La excepción de falta de legitimación por pasiva

Está prevista, en el numeral 6º del artículo 180 del CPACA, la falta de legitimación por pasiva como un motivo de excepción previa para ser resuelta dentro de la audiencia inicial, pese a lo cual no hubo pronunciamiento sobre ese aspecto procesal. El a quo decidió la excepción en la sentencia, la misma que es objeto de impugnación por razones completamente diferentes.

Como la irregularidad no afectó interés de la parte interesada, como quiera que se le decidió en providencia contra la cual no se expresó inconformidad en ese aspecto, no se detendrá la sala sobre el particular, y se limitará a señalar que comparte el juicio realizado por el a quo, que a su vez se ciñe estrictamente a los lineamientos constitucionales y legales sobre los conceptos de descentralización, desconcentración y delegación(5).

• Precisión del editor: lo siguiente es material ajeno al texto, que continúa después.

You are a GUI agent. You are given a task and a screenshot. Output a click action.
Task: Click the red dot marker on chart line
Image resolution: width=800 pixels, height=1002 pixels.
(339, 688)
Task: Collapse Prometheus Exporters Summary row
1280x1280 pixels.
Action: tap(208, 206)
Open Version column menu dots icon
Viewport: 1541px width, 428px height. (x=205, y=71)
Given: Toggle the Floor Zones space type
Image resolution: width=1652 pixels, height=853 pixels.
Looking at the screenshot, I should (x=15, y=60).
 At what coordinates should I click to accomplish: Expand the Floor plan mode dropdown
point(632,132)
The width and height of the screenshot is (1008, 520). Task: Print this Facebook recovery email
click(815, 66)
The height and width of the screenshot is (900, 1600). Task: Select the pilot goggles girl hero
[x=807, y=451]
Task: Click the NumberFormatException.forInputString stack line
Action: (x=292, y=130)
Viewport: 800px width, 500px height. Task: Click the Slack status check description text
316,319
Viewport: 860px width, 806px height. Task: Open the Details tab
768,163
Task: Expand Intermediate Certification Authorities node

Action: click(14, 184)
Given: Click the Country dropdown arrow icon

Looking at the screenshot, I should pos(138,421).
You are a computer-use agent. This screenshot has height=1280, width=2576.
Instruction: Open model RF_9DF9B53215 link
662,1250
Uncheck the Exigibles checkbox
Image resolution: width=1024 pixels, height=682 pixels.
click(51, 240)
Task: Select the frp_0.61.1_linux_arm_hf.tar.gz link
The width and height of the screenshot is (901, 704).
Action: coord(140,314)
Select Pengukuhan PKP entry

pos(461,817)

Finalmente, sobre las dos irregularidades analizadas, se resalta que ni las partes ni la agencia del Ministerio Público las advirtieron, debiendo tenerse por saneadas, desde el momento en que se guarda silencio y se avanza a una nueva etapa del proceso, conforme se prevé en los artículos 207 del CPACA y 132 del CGP.

Dilucidado lo anterior, como no existe causal de nulidad que invalide lo actuado, procede la sala a decidir de fondo el litigo, como aparece:

Problema jurídico

Deberá la sala determinar si erró el Tribunal Administrativo de Risaralda al reconocer pensión de sobrevivientes a la demandante, en calidad de compañera permanente de la fallecida docente Evelia Ramírez Restrepo, por tratarse de una comunidad marital del mismo sexo.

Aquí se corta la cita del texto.